— EXERCISE BRIEF —
Your copy should hold only the lines from the one holding "Given: Switch to Favourites view" through the last line of the records below, both included, each exact and with no pictures.

Excerpts from a dataset:
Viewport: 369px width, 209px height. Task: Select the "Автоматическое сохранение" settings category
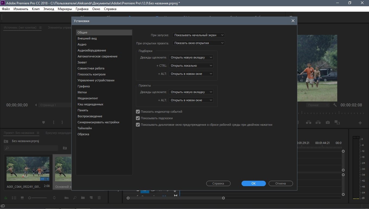[x=97, y=56]
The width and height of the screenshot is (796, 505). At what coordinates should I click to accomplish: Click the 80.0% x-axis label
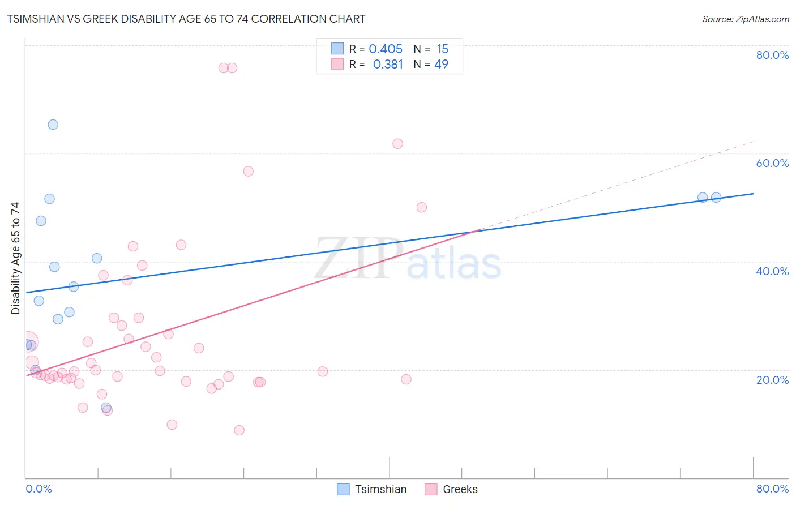[x=772, y=489]
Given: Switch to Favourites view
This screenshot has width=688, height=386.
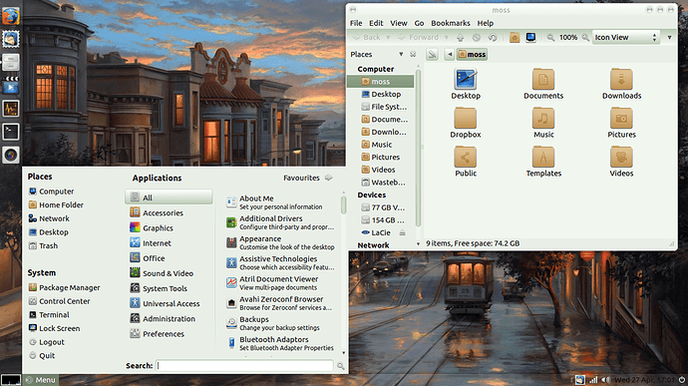Looking at the screenshot, I should coord(308,178).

— SOLUTION —
Given: Switch to Favourites view
This screenshot has width=688, height=386.
Looking at the screenshot, I should coord(308,178).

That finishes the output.